Het boek werd al enkele keren besproken, onder meer op Cobra.be en Knack, en kreeg de nodige media-aandacht. De recensies zijn mild, maar ook kritisch: te veel aandacht voor anekdotiek en voor de militaire kant van het verhaal. Wellicht om het verhaal meer leesbaar te maken en om de betrokkenheid van de lezer te versterken bij het lot van deze soldaten, gebruikt de auteur een semifictionele verhaalstijl waarbij ze elk van de protagonisten een gezicht geeft en in hun hoofd probeert te kijken. Op deze manier tracht ze ook de hiaten in de archieven en het gebrek aan egodocumenten op te vangen. Een beproefd concept dat aansluit bij de aanpak van de media: vertel vooral een persoonlijk verhaal, of speel het desnoods na. De tragiek en de heroïek van de oorlog spreken dan pas echt aan. Niet alleen de media, ook musea als in Flanders Fields passen deze techniek toe in hun presentatie.
=-=-=
OPDRACHTEN
a – Kun je de alinea uit het fragment die begint met „Het boek werd al enkele keren besproken” herschrijven als een beknopte lijst met de belangrijkste feiten?
b – Kun je een stuk van het fragment woordelijk weergeven, beginnend bij de woorden „Het boek werd” en stoppend na „in hun presentatie.”?

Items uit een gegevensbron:
=-=-=
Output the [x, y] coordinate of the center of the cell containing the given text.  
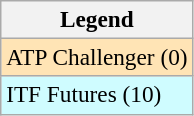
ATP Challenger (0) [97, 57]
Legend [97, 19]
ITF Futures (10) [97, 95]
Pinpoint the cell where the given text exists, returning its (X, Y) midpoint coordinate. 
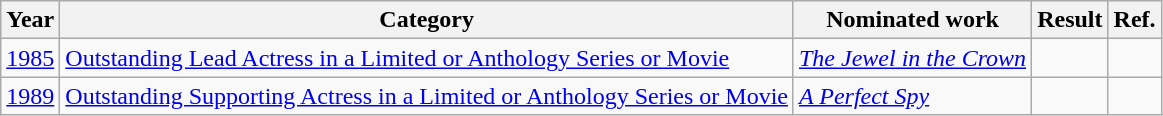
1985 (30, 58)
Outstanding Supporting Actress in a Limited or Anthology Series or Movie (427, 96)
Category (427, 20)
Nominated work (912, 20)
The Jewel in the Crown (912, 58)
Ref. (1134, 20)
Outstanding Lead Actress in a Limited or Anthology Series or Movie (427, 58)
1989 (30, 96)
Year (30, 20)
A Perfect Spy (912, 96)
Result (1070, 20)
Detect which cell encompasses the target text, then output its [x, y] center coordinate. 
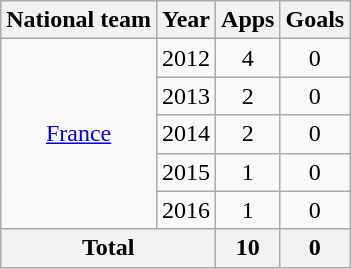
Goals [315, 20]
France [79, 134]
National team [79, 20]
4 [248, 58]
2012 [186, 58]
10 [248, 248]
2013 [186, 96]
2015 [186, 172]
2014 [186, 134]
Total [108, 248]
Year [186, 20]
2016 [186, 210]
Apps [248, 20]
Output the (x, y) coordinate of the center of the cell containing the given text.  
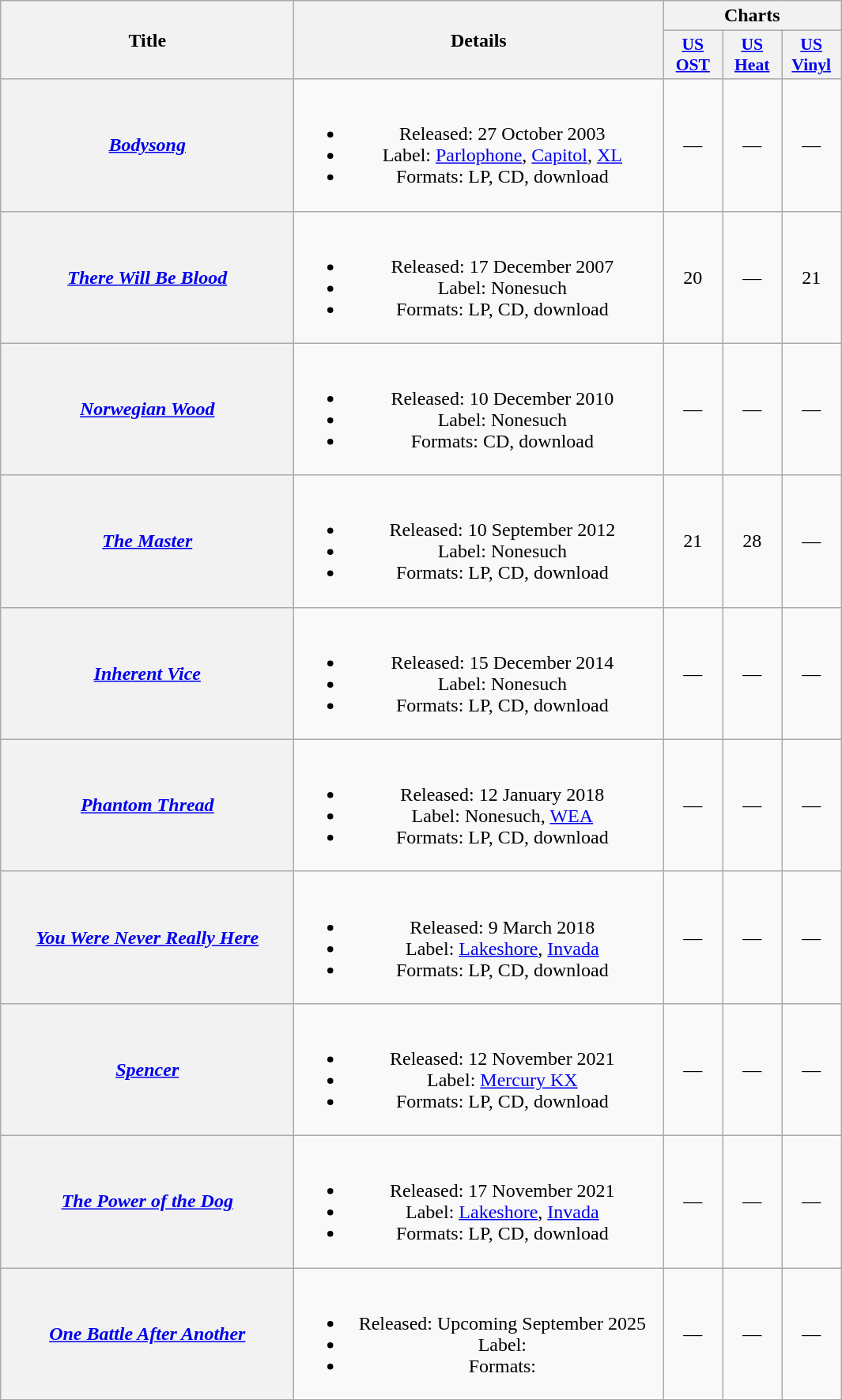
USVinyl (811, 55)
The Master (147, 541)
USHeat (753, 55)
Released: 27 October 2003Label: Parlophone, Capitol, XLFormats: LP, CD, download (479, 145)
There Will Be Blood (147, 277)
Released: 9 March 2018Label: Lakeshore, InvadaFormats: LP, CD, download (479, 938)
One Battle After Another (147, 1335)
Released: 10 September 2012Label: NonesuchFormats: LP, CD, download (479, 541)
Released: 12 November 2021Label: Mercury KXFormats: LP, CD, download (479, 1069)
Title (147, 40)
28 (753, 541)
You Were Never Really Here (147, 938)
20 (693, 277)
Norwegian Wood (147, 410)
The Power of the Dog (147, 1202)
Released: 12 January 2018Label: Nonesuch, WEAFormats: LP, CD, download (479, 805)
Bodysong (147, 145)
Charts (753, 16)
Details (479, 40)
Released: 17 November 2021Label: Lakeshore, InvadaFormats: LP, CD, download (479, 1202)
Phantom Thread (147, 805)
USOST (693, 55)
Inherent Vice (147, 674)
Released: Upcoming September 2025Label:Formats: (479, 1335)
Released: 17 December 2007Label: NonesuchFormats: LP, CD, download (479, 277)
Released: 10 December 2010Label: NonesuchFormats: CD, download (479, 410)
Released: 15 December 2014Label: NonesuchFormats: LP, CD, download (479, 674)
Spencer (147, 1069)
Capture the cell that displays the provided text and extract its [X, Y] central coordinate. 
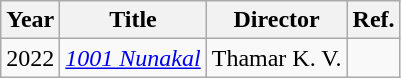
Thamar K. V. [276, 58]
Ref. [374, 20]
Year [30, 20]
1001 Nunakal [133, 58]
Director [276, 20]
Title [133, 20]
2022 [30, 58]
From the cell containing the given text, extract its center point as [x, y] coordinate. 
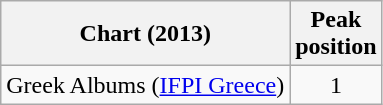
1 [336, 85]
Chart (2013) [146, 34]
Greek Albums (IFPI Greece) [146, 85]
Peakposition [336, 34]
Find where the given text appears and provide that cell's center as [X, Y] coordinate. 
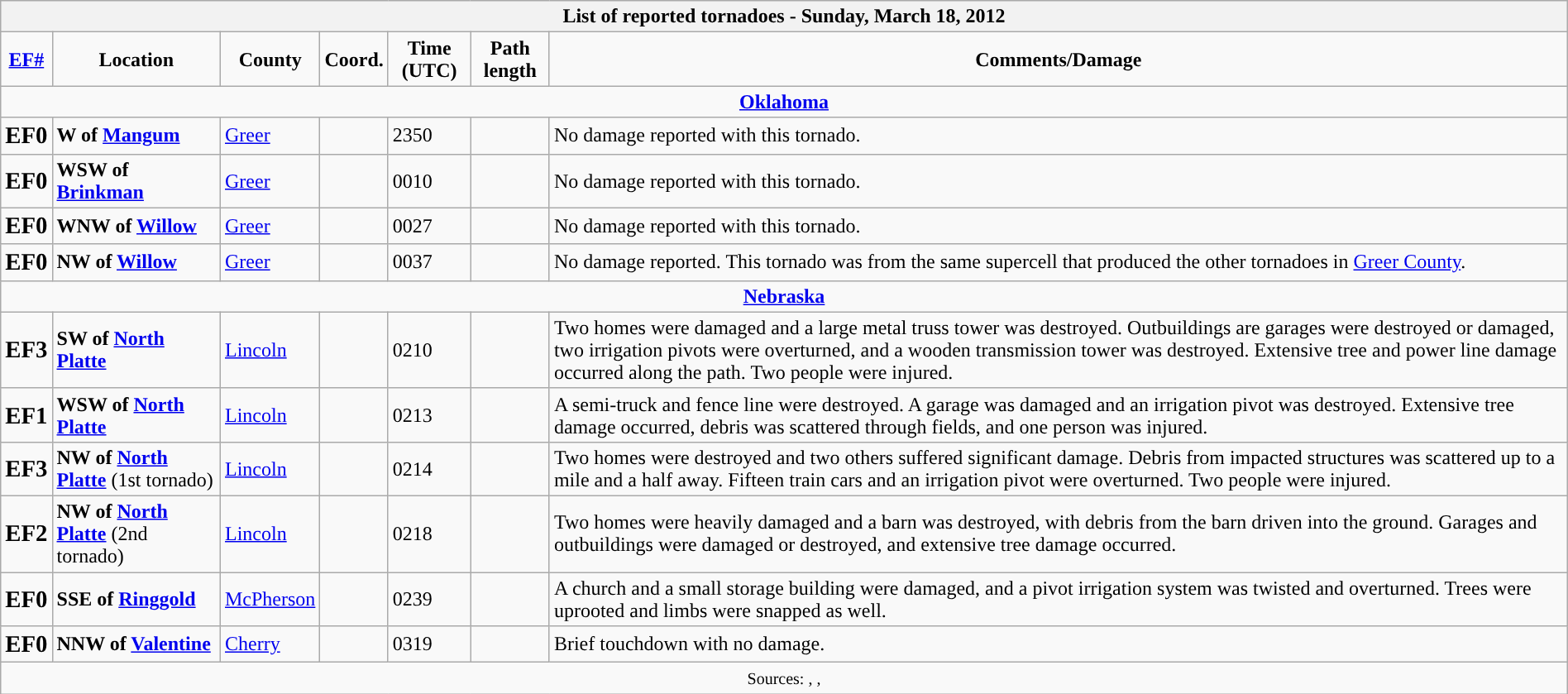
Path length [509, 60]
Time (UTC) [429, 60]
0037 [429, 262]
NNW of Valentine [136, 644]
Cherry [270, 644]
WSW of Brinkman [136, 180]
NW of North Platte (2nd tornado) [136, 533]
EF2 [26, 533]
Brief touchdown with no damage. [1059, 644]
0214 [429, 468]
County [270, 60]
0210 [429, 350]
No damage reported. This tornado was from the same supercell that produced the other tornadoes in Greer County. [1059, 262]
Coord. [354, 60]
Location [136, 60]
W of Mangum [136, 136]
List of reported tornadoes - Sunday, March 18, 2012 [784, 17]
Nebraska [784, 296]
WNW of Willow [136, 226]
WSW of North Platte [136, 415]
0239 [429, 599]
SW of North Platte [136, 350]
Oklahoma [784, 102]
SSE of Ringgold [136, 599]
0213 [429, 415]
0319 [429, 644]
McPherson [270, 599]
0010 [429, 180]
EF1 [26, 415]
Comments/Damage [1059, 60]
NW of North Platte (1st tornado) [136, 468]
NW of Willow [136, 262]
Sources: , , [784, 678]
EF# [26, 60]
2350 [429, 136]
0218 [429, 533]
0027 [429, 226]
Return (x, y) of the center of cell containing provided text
=-=-=
ANTWOORDEN
a –
- Het boek werd onder meer op Cobra.be en in Knack besproken en kreeg media-aandacht.
- De recensies zijn mild maar ook kritisch: te veel aandacht voor anekdotiek en voor de militaire kant van het verhaal.
- De auteur gebruikt een semifictionele verhaalstijl. Ze geeft elke protagonist een gezicht en probeert in hun hoofd te kijken, wellicht om het verhaal leesbaarder te maken en de lezer meer bij het lot van de soldaten te betrekken.
- Zo probeert ze ook de hiaten in de archieven en het gebrek aan egodocumenten op te vangen.
- Dit beproefde concept sluit aan bij de aanpak van de media: vertel een persoonlijk verhaal of speel het desnoods na, want pas dan spreken de tragiek en de heroïek van de oorlog echt aan.
- Ook musea als in Flanders Fields passen deze techniek toe in hun presentatie.

b –
Het boek werd al enkele keren besproken, onder meer op Cobra.be en Knack, en kreeg de nodige media-aandacht. De recensies zijn mild, maar ook kritisch: te veel aandacht voor anekdotiek en voor de militaire kant van het verhaal. Wellicht om het verhaal meer leesbaar te maken en om de betrokkenheid van de lezer te versterken bij het lot van deze soldaten, gebruikt de auteur een semifictionele verhaalstijl waarbij ze elk van de protagonisten een gezicht geeft en in hun hoofd probeert te kijken. Op deze manier tracht ze ook de hiaten in de archieven en het gebrek aan egodocumenten op te vangen. Een beproefd concept dat aansluit bij de aanpak van de media: vertel vooral een persoonlijk verhaal, of speel het desnoods na. De tragiek en de heroïek van de oorlog spreken dan pas echt aan. Niet alleen de media, ook musea als in Flanders Fields passen deze techniek toe in hun presentatie.